There’s a bit of industry involved in getting those photons to light up our modern lives. Obviously, considerable energy and raw materials are involved in the manufacturing of a solar panel. Ironically, it is often hydrocarbon-generated electricity – coal – that powers the factories where solar panels are produced. Ditto for all the components of a solar system. And the cars the employees drive to those factories and installation sites. And the computers used by all involved. Etcetera. You see, it ain’t easy being green. Said some famous frog.

But, fear not, solar-generated electricity is indeed a highly green form of energy compared to fossil fuel-based energy. Once installed, a solar panel makes pollution-free energy. (And, installed correctly, the solar system should not require repairs – which involve the use of more energy, making any item less green).

The better any product is manufactured – across its production chain (taking into account labor conditions) – the better it is likely to function. The more robust a system is, the greener it is.

Carbon footprint solar panels


A solar PV system built with quality components and installed by a thoroughly trained and meticulous crew will deliver clean, reliable power for thirty or more years. As not all solar panels are created equal, neither are all solar companies.

Embodied energy is a term used for the energy consumed in the production of a given product. Assessing embodied energy is not an exact science of course – there is variability as to what factors to consider. It is generally accepted that a PV panel “pays” for its embodied energy in about two years. (Homepower, 2008)


A PV panel’s degree of “green-ness” depends on 4 main factors:

  1. The production process involved in making it – from origin to final product
  2. How robustly the panel is made
  3. How well the solar system is installed
  4. The recycling of panel materials at the end of its life

PV panels range inefficiencies from about 14% to over 23%, with SunPower dominating the higher efficiency market.

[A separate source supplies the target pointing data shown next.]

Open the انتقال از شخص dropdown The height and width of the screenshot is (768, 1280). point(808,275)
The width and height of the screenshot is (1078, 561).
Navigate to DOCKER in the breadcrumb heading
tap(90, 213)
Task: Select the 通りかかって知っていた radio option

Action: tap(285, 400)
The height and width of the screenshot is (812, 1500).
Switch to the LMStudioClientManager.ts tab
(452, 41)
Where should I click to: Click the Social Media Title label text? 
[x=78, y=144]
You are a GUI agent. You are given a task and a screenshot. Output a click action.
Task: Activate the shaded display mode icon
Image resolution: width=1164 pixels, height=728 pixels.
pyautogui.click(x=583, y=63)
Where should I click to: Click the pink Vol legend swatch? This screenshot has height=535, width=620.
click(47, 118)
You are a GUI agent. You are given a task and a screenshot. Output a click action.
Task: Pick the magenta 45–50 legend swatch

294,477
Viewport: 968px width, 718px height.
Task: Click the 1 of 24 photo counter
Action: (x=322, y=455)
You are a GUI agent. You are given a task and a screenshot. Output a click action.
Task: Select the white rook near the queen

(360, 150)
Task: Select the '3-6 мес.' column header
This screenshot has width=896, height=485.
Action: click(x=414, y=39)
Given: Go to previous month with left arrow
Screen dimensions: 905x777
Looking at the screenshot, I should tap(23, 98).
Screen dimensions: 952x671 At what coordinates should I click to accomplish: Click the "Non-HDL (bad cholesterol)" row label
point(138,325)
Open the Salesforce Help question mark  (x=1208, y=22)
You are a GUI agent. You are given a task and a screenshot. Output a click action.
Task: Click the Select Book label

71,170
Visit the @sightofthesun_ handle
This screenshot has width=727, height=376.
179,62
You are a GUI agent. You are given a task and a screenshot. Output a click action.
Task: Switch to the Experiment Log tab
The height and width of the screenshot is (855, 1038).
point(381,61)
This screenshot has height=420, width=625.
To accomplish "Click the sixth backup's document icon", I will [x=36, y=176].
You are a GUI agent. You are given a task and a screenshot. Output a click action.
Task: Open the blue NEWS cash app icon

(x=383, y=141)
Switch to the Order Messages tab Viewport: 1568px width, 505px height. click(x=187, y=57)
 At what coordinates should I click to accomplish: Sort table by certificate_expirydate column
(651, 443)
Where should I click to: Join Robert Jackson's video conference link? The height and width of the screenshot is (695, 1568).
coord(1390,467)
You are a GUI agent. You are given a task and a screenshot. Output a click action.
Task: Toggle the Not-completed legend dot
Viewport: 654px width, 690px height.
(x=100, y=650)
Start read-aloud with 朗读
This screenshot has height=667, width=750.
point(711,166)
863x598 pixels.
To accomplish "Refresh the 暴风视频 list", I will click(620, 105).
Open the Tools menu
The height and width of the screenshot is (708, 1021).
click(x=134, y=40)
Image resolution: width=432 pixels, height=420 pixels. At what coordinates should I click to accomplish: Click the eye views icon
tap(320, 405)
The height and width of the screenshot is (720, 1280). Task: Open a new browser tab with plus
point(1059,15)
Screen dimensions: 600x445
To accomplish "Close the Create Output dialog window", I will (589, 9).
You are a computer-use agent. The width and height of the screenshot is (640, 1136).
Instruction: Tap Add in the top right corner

Over 50% of panels on the market are made in China. While these panels are cheaper, the environmental cost of manufacturing is much higher than in other countries.

Note: In this post, it is crystalline silicon-based solar panels that are being considered. Thin-film solar panels have different production processes and raw materials.


The Solar Energy Industry Association (SEIA) claims that solar panels have a life expectancy of about 30 years. Quality panels will likely last much longer. Over its lifetime, a PV panel will produce many times more energy than was required for its production.

There has been a “rule” out there that panels degrade by 1% a year. That, however, is rather pessimistic, especially for higher quality panels. A study by NREL (National Renewable Energy Laboratory) concluded that “a panel manufactured today should produce 92% of its original power after 20 years, quite a bit higher than the 80% estimated by the 1% rule.”


Glass makes up 80% of a solar panel’s composition so already the majority of a panel is recyclable. Additionally, the metals (mainly aluminum and copper) and most semiconductor materials can be recycled. It is the manufacturer’s responsibility to produce a solar panel that can easily be processed at the end of its life.

At this time most solar installed panels are still viable and performing well so the issue of recycling has only just begun being addressed. Europe has the PV Cycle program for recycling PV panels but here in the U.S., we do not yet have a well-organized program. SEIA is currently addressing this issue.

When it comes to true green, SunPower rules.

The one and only PV panel out there to have achieved “Cradle to Cradle” certification for sustainability is SunPower (for their E and X-series panels). Essentially this means that the Cradle to Cradle Products Innovation Institute evaluated both the impact on the natural environment and labor conditions in the manufacturing of these panels – and the SunPower company passed muster and can thus claim to be closer than any other panel to being sustainably manufactured.


Most of us realize the necessity of weaning ourselves off our wasteful consumerist ways. A big step in that direction is taking into account how the products we use are made – the environmental impact, the labor conditions, and the overall quality of a given product.